David reached for a clamshell, pried it open, and pulled out the clam. Then he pulled off the black membrane, dipped it in the broth and warm butter, and dropped it in his mouth. “Mmm-mm,” he said with a grin as he wiped his lips with his napkin. “I can’t remember the last time we had steamers.”
“Probably last summer,” Birdie mused, sipping her wine. She put down her glass and picked up a clam, but when she tried to open it, it slipped out of her hands and rocketed like a projectile over to the next table. Her face turned bright red. “I’m so sorry,” she said, getting up to retrieve it, but when she did, she accidently knocked over her drink. David quickly picked up the glass, but it was too late, the red wine had already streamed onto his white slacks.
“Damn it!” she muttered, plunking back down on her seat as the little girl from the next table brought the wayward clam back to its rightful owner. “Thank you, dear,” Birdie said kindly, but after the little girl had returned to her table, she muttered, “I’m such a damn fool!”

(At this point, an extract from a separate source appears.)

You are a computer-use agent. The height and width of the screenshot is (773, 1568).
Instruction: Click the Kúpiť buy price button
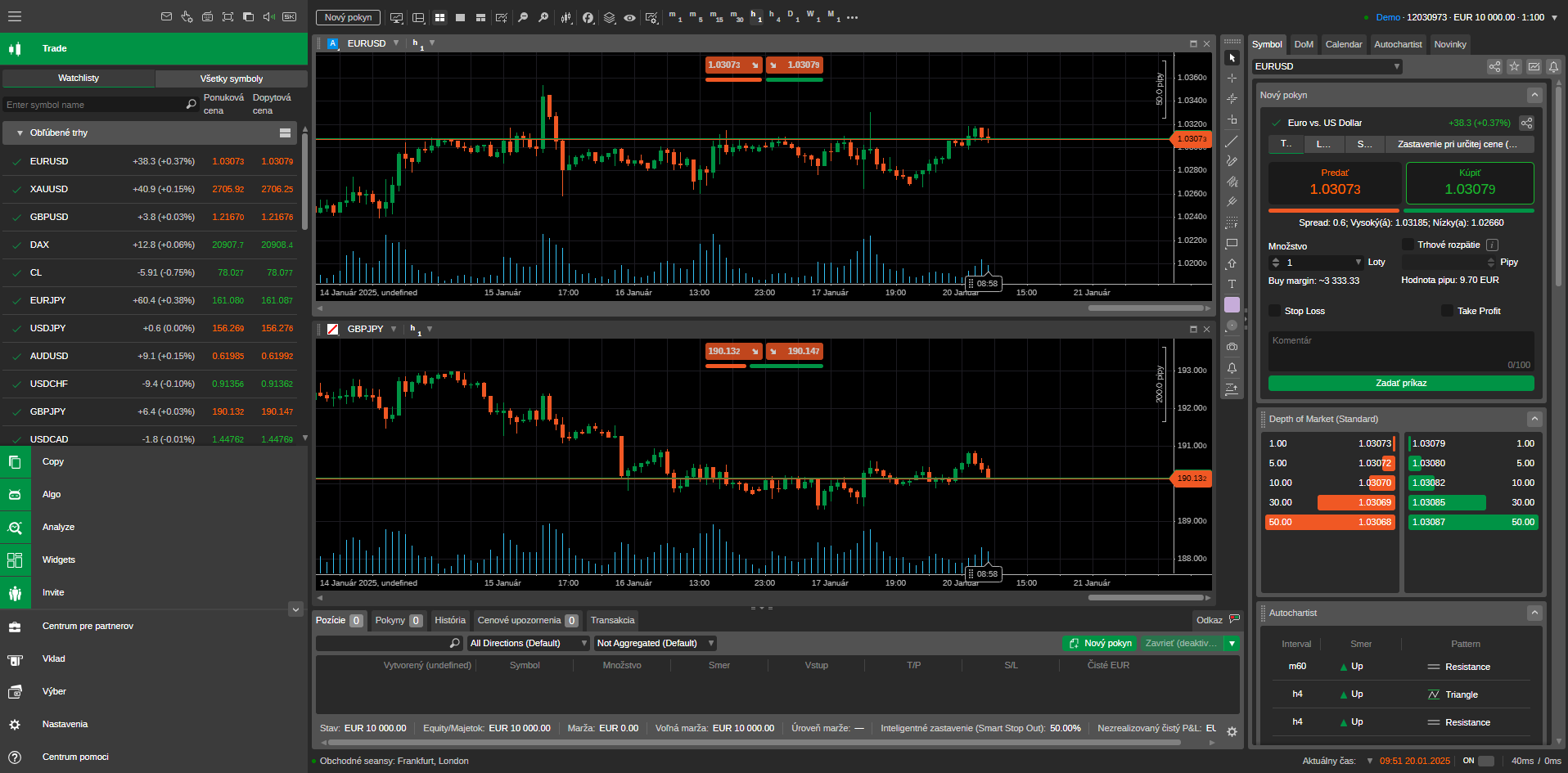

Seeing the commotion, a waitress quickly appeared with a cloth and wiped down the table. “Can I get you another?” she asked.
“Please,” Birdie said. Then she looked up and saw the look on David’s face. “Oh, don’t start,” she said coolly.
“I didn’t say a thing.”
“You don’t need to,” Birdie said with a sigh. “You have no idea how much I hate coming here,” she added bitterly.
David frowned. “You’re right. I didn’t know. If you’d said something, we wouldn’t have come.”
“I shouldn’t have to say anything,” Birdie said, her voice rising.
“We’ve been coming here for years.”
“Not willingly.”
“Honestly, Birdie, I didn’t know it was a problem. I’m not a mind reader.”
“It doesn’t take a mind reader to put two and two together. I only come here because you like it.”
David slumped back in his seat and stared at the clams and the basket of scallops. He’d suddenly lost his appetite.
Birdie shook her head. “How could you not know?”
“I don’t know,” David said with a resigned sigh, shaking his head. “I guess I should have. Shall we go then?”
“No, eat your food.”
“I’m not hungry.”
Birdie took a sip of her wine and then reached for the same clam and tried to open it again. When she still couldn’t get it open, she threw it back in the bowl, unrolled her napkin, pulled out her plastic fork, and stabbed a scallop.
As they drove home from Wellfleet in silence, Birdie felt as if the end had finally come. They didn’t know each other as well as they thought, and if they didn’t by now, they never would. She sighed. It had finally happened—she’d lost all patience with David. He had been the only person left—besides her sisters—whom she could tolerate for more than ten minutes, but she guessed their relationship had run its course. She decided she’d be better off living alone, with no one to bother her.